Over this period, daily bitcoin returns had a high 75.0% sensitivity to the first principal component (PC1). This is a noticeable change from the previous four months (September to December 2022) when a linear regression between bitcoin returns and PC1 reflected an r-squared of 59.7%. During the four months prior to that (May to August 2022), the relationship between bitcoin and PC1 reflected an r-squared of only 26.6%. (Note that PC1 currently explains 35.7% of the variance in our data, while the proportion of variance explained goes up to 75.2% if we include the first three principal components. The explained variance ratios in the previous periods were comparable.)
We partitioned the data into four-month increments not only for comparison purposes, but because the results suggest there were notable regime changes. A scatter plot of the first and second principal components compiled in 2022, for example (see chart 1), seems to show that the underlying structure of the data indicates three subgroupings of observations, divided by the periods January to April 2022, May to August 2022, and September to December 2022.
Chart 1. PCA results for factors driving bitcoin performance
If bitcoin prices are sensitive to changes in the combination of variables that make up the first principal component, what then is being captured by the first principal component?
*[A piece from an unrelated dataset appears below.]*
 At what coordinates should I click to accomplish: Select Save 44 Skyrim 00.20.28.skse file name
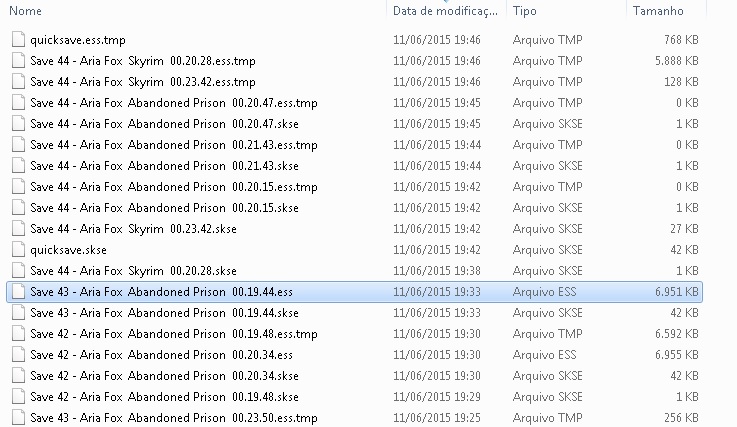pyautogui.click(x=133, y=271)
The loadings of the original variables on the first principal component suggests that between January and April 2023, it has been most strongly and positively associated with gold followed by bitcoin’s average mining difficulty. Comparatively, the highest absolute values of loadings on PC1 – from May to August 2022 and September to December 2022 – indicate it was most strongly associated with US dollar movements and gold. But during these periods, it was negatively associated with gold and positively associated with the US dollar. That’s an important shift. In our view, the first principal component’s current association with gold and mining difficulty suggests PC1 is a measure of the impact of endogenous supply and demand dynamics on bitcoin prices.
There may be several reasons for that.
First, the inverse relationship between PC1 and gold between May and December 2022 may have had to do with the idiosyncratic deleveraging events taking place in the crypto space. These were concentrated in May, June, and November 2022. (Comparatively, gold was bid due to the unprecedented amount of central bank demand last year.) Those risk events may also explain why the second principal component (PC2) was most heavily (and positively) associated with bitcoin sentiment indicators like Tweet (Twitter) volumes during those 8 months in 2022. In contrast, between January and April 2023, PC2 was most highly and positively related to bitcoin transaction fees and volumes with an explained variance ratio of 25.7%.
Second, we think the current strength and positive direction between PC1 and gold reflects an alignment of assets that exist as alternatives to the points of failure witnessed among US regional banks. The scarcity value that informs bitcoin’s fundamental properties may also be evident in the relationship between PC1 and average mining difficulty, which is adjusted every 2016 blocks (around 2 weeks) based on the total computing power on the network. Rising difficulty levels this year have led to a decrease in the rate of new bitcoin supply entering the market, coupled with more bitcoin locked up in government and self-custody. This reinforces bitcoin’s “store of value” properties by constraining supply versus available demand.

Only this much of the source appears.